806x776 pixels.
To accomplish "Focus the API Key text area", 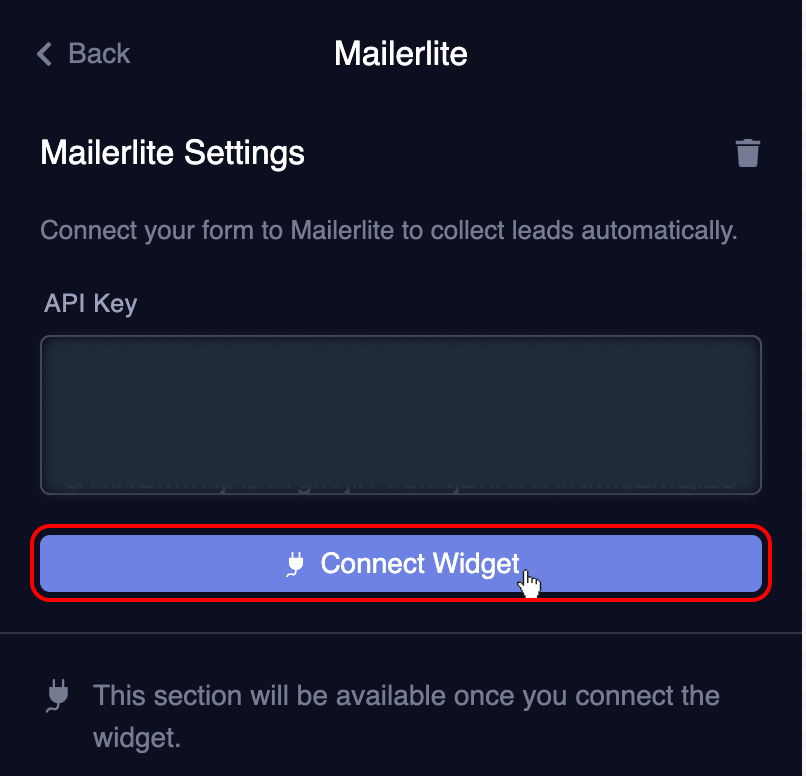I will tap(401, 415).
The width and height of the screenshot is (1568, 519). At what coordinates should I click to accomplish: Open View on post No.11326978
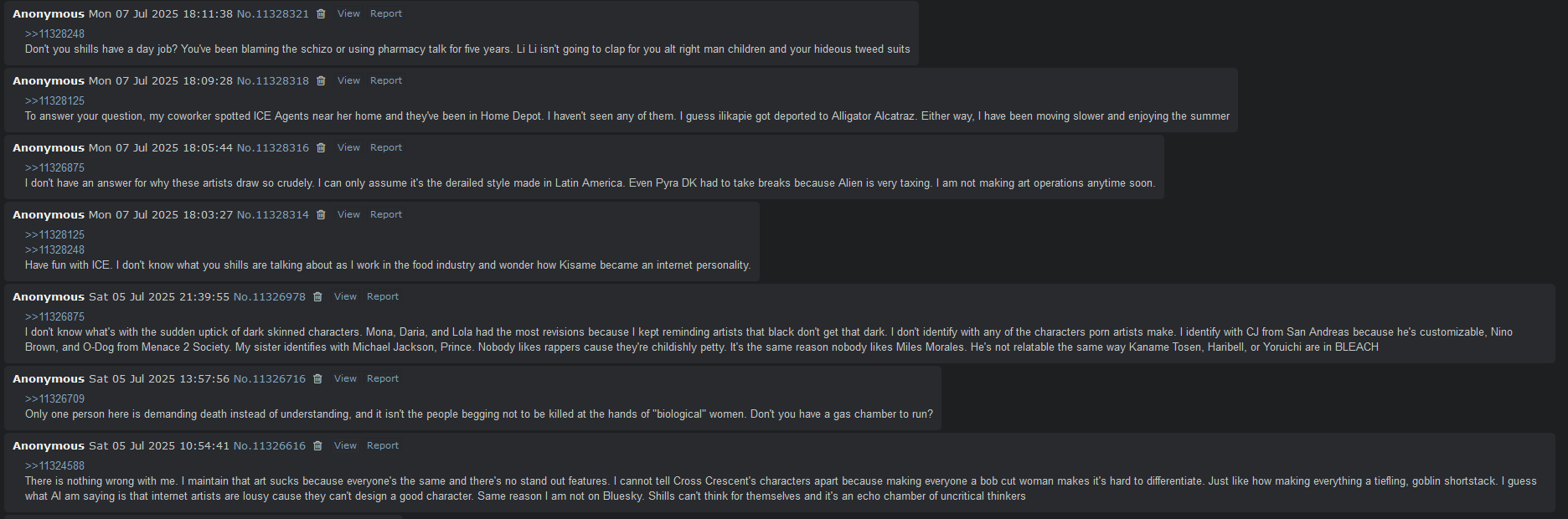click(x=345, y=297)

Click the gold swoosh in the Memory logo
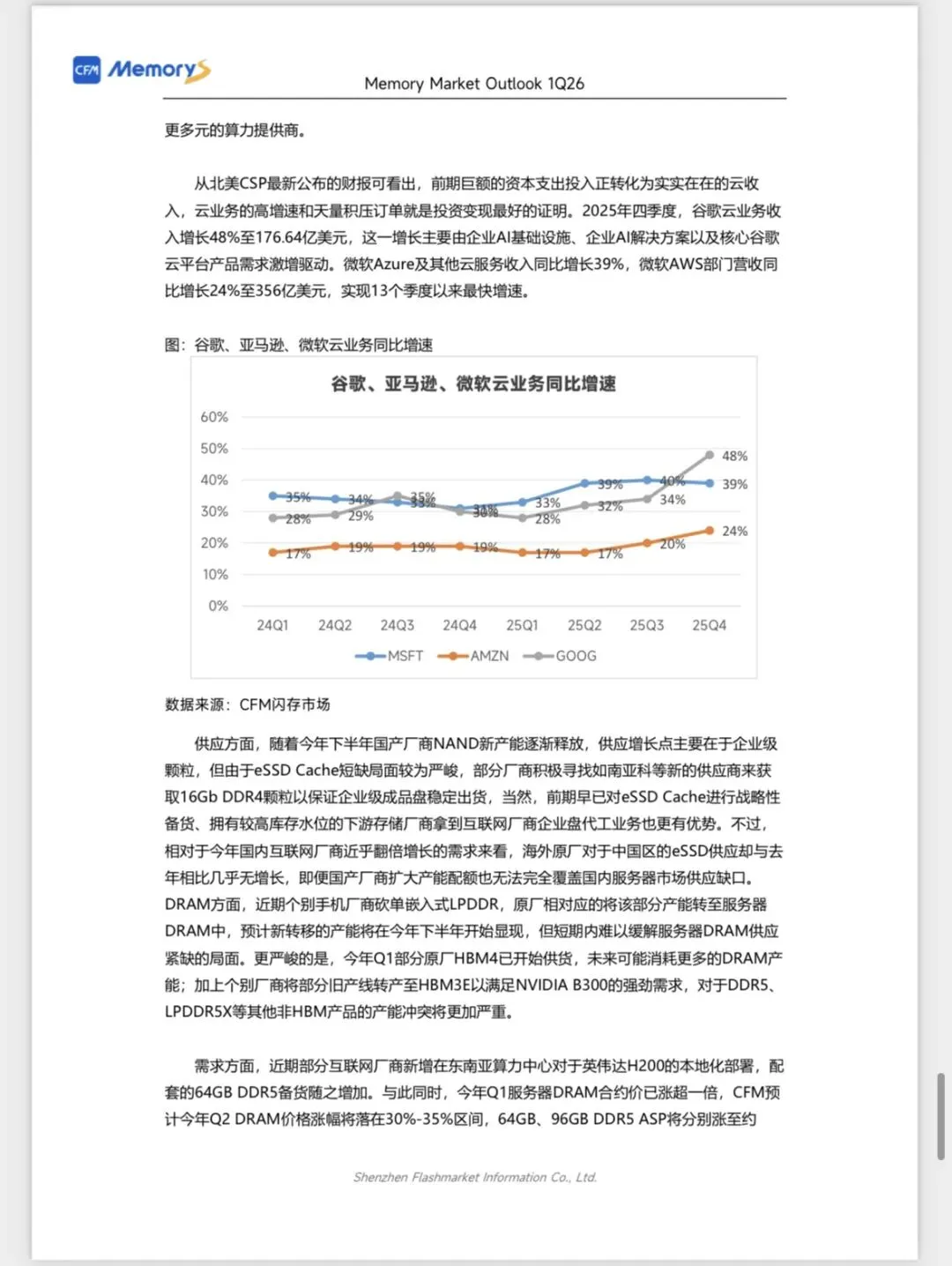[x=199, y=71]
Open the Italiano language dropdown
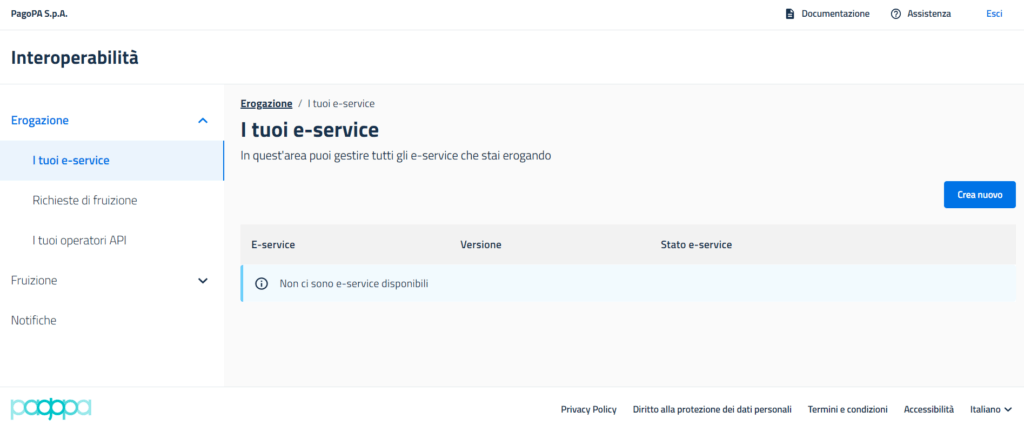 [990, 409]
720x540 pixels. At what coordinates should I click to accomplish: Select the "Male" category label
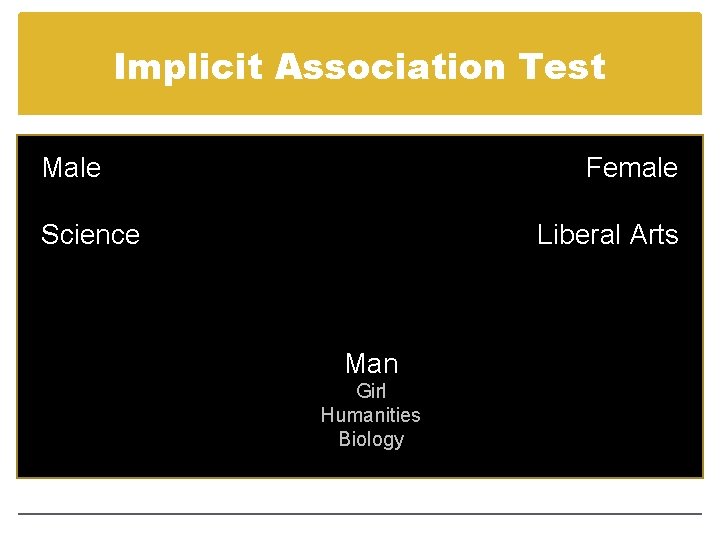(x=71, y=168)
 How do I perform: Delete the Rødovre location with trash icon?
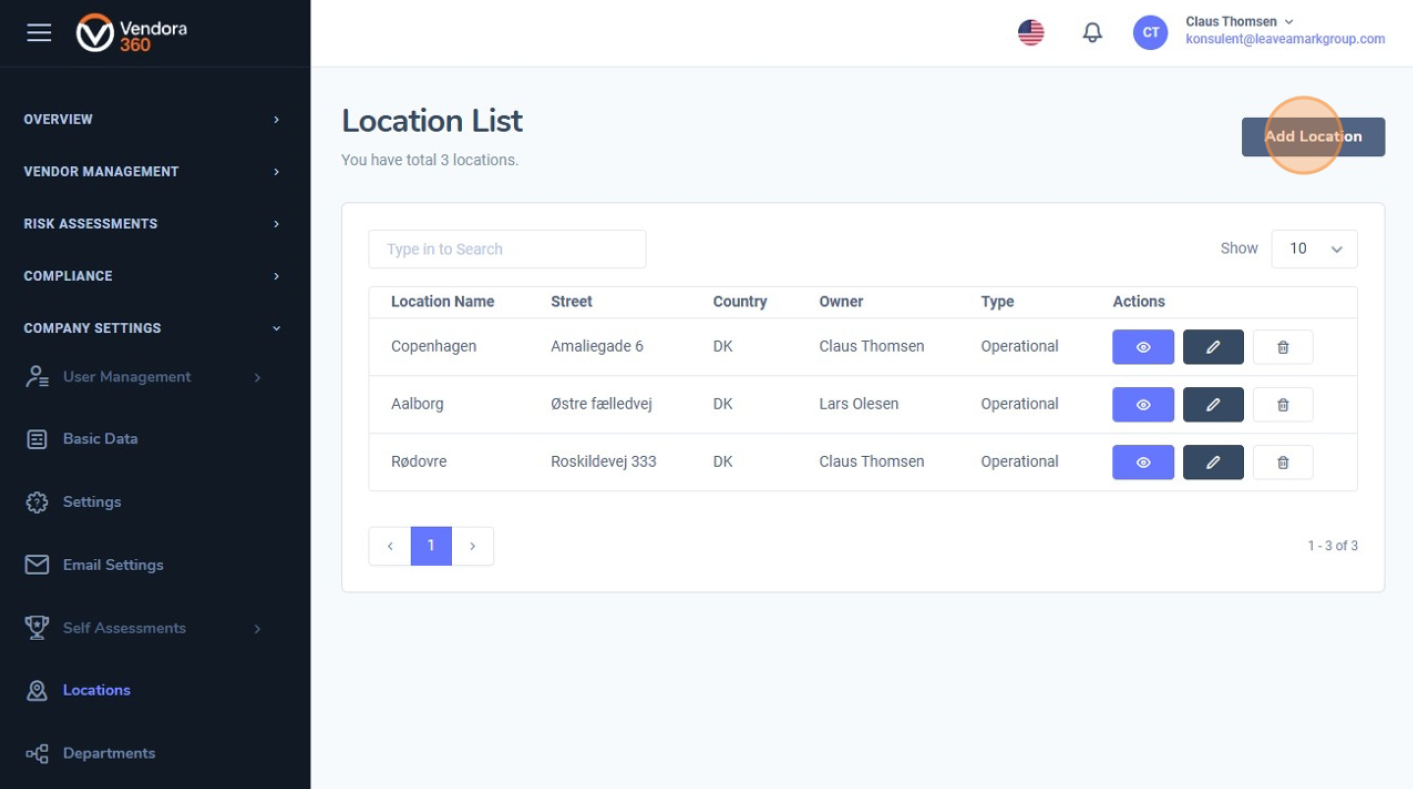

• _WRITTEN PROBLEM_
How many of the lines above contain the string "pixels"? Reply with the number alone.

• _RESULT_
2